Kirkus Reviews QR Code
CLARENCE DARROW by Andrew E. Kersten

CLARENCE DARROW

American Iconoclast

by Andrew E. Kersten

Pub Date: May 1st, 2011
ISBN: 978-0-8090-9486-8
Publisher: Hill and Wang/Farrar, Straus and Giroux

A tightly packed biography of “labor’s lyrical lawyer” and civil-liberties advocate.

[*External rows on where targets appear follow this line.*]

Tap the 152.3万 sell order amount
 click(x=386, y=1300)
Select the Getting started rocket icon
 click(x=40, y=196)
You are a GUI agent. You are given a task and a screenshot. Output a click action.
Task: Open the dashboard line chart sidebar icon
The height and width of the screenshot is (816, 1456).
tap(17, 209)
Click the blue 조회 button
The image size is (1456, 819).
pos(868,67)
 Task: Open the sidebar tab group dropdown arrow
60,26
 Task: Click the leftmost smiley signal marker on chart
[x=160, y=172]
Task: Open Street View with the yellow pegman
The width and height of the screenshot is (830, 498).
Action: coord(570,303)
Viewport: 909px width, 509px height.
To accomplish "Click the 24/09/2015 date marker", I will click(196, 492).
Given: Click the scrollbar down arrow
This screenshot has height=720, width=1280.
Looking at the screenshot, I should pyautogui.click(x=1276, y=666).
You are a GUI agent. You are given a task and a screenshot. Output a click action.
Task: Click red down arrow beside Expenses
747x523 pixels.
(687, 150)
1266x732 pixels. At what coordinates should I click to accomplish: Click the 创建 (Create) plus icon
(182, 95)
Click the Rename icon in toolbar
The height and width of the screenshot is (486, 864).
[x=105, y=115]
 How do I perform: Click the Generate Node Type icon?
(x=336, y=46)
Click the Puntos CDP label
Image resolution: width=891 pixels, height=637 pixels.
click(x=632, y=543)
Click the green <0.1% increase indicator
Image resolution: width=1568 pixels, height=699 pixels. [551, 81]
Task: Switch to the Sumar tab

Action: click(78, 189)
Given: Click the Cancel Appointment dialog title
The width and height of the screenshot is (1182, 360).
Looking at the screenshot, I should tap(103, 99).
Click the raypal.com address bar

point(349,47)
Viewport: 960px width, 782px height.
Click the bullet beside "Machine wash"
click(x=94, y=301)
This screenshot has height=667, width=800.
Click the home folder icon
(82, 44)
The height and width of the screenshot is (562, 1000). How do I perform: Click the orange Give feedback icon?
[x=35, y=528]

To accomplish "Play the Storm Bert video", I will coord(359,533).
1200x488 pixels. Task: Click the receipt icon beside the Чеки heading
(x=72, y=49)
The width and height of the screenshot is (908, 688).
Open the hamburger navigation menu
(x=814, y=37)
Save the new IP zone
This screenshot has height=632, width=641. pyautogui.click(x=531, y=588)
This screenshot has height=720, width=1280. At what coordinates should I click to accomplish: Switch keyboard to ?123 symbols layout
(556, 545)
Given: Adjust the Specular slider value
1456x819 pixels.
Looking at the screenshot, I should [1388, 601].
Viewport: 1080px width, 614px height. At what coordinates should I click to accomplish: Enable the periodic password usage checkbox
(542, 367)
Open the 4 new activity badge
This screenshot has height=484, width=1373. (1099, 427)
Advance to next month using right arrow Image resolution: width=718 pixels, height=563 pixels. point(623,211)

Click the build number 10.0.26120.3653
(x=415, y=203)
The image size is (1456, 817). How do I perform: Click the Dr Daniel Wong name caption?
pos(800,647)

In pursuing Darrow’s lifetime (1857–1938) of passionate public service, Kersten (History and Labor Studies/Univ. of Wisconsin, Green Bay; Labor’s Home Front: The American Federation of Labor during World War II, 2006, etc.) is mostly forgiving of his subject’s foibles—for example, his ends-justifies-the-means approach that tested friends’ loyalties and got him indicted for attempted bribery of a juror in the 1911 Los Angeles Times bombing case. Darrow was driven to address the inequity between rich and poor, no doubt influenced by his activist parents among a big family in Kinsman, Ohio. Darrow was a teacher before he was drawn to study law, which promised riches and fame. Moving from the small town to Chicago changed his life, both by introducing him to Henry George’s Progress and Poverty and immersion into Democratic politics. From his work as a lawyer for the Chicago North Western Railroad, he was jolted by the Pullman strike of 1894, organized by Eugene Debs; he joined the defense of the railway strikers to fight what he believed was a pernicious conspiracy “against the Constitution and the laws and the liberties of the people.” His first few defeats were shattering and public, tempered resounding triumphs like the trial of the Oshkosh sawmill unionists in 1898, the Anthracite Coal Strike Commission of 1904 and defense of “Big Bill” Haywood of the Western Federation of Miners in 1907. His life was often in shambles—two troubled marriages, a lack of money, ill health—but Darrow was also remarkably resilient until a late age, making stump speeches for the Allies during World War I and defending evolution in the notorious Scopes trial of 1925. Kersten explodes Darrow’s messy, complicated life, and concludes with a helpful bibliographic essay for students.

This is no hagiography, but rather a portrait of a truly human character trying to effect change while battling private demons.